3.   Run a Pinnacle 21 Community report on the final data.

The following program can achieve these tasks with a minimal amount of code:

%let sdtmpath=&pathdatasdtm;

%let truncpath=&sdtmpath runc;

%let xptpath=&pathdatasdtmxpt;

libname sdtm "&sdtmpath";

libname trunc "&truncpath";

%maxlength2(sourcelib=sdtm, outlib=trunc);  

%toexp(&truncpath, &xptpath);  

%run_p21 (sources=&xptpath,config=config-sdtm-3.1.2.xml,define=N);

   The %MAXLENGTH2 macro was mentioned in the earlier section (“Setting Variable Lengths Based on the Longest Observed Value”), but was not shown due to its length. (But it is available on the authors’ web pages at http://support.sas.com/publishing/authors/index.html.) This macro reads in all of the character variables from all of the data sets in the directory specified by the SOURCELIB parameter and determines the minimum length required to avoid truncation (with the exceptions of **TESTCD or PARAMCD variables, which are set to a length of $8; **TEST variables, which are set to a length of $40; and **DTC variables, which are set to a length of $20). Numeric variables are assigned a length of 8. The macro writes the new data sets with the shortened text fields to the directory specified by the OUTLIB parameter. Remember that changing the lengths of variables will affect your metadata. As a result, some sort of loop-back is needed so that those length values can be corrected.

   The macro %TOEXP was just introduced in a previous section titled “Converting from Native SAS to Version 5.0 Transport Files.” It converts the data sets to XPT files.

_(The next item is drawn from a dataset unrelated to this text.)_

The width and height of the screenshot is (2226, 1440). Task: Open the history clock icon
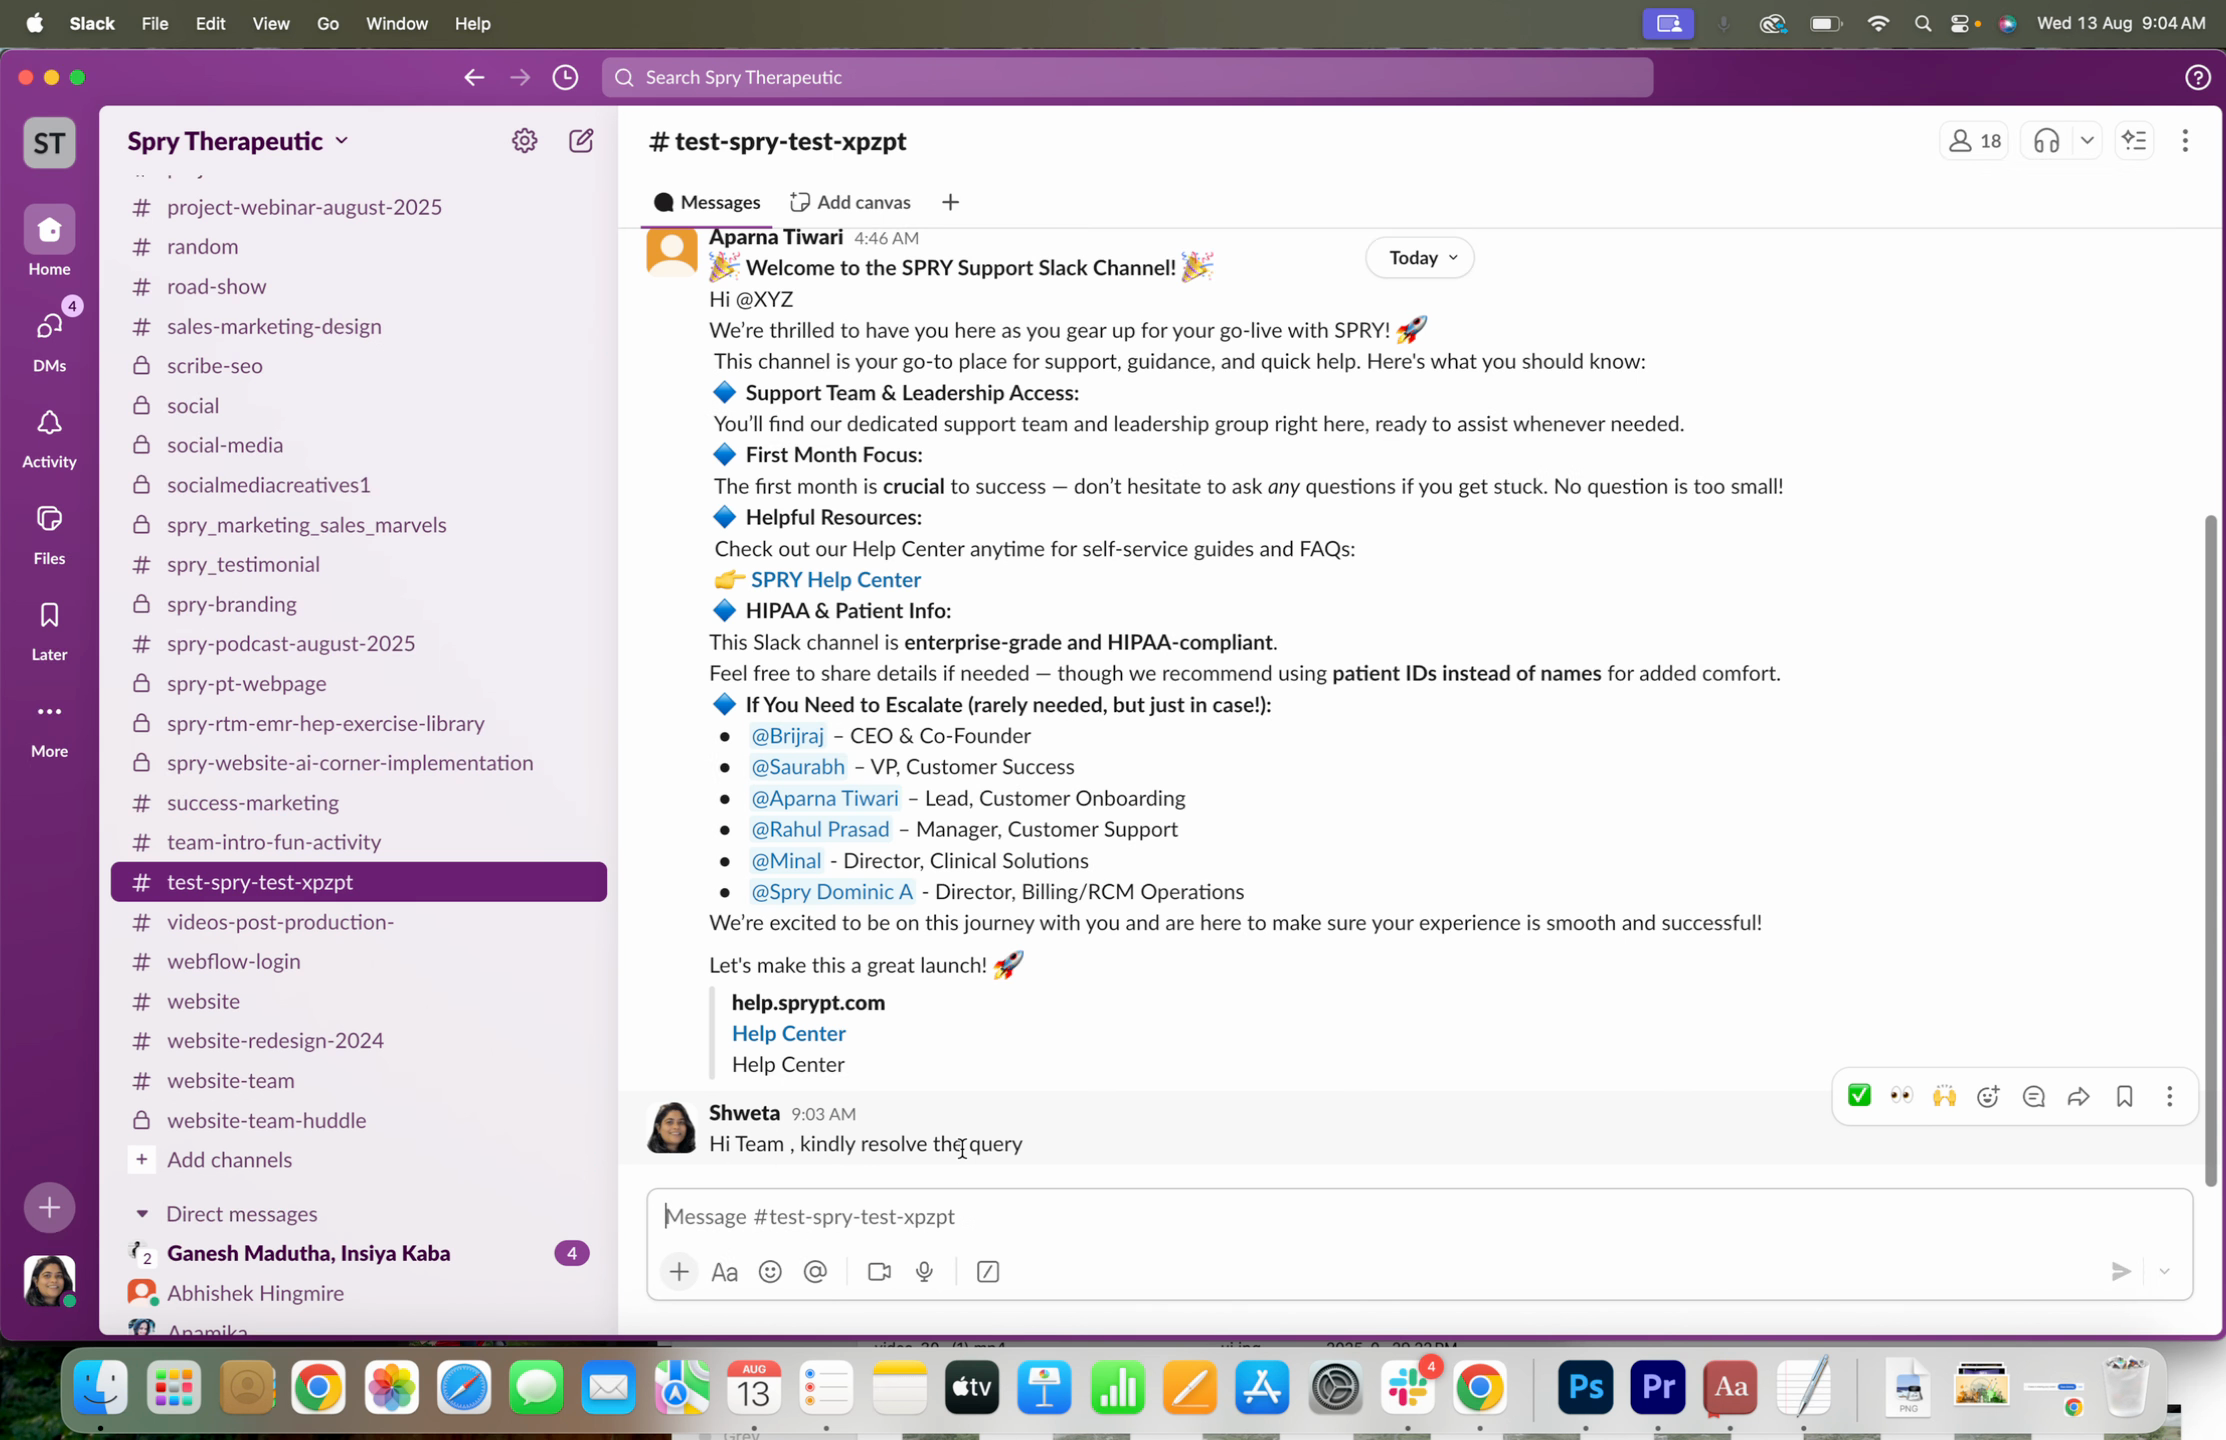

   Finally, using the %run_p21 macro introduced in Chapter 9, the newly created transport files are checked for their SDTM compliance. As specified by that macro, results are written to an Excel file in the same directory where the data sets reside.

Chapter Summary

Ease of integration is one of the primary motivations for developing data standards. However, even data with common formats and structures across multiple studies present some challenges when it comes to integration. Considerations for dealing with some of these issues are discussed in this chapter. The process of doing the actual integrations can be a manual one, with Base SAS programming, or performed using SAS CDI, as shown in Chapter 5.

Certain macros were introduced in this chapter to assist with data integration and regulatory submissions (and review). The %maxlength macro can be used to determine the minimum length needed to avoid truncation of character fields without unnecessary padding that can greatly inflate data set sizes. Other macros available from the SAS website were shown to demonstrate how you can easily convert an entire directory of native SAS data sets to transport files and, for reviewers, how you can convert an entire directory of transport files back to native SAS data sets, while also using the %mergsupp macro (introduced in Chapter 7) to merge supplemental qualifiers into their parent domain along the way.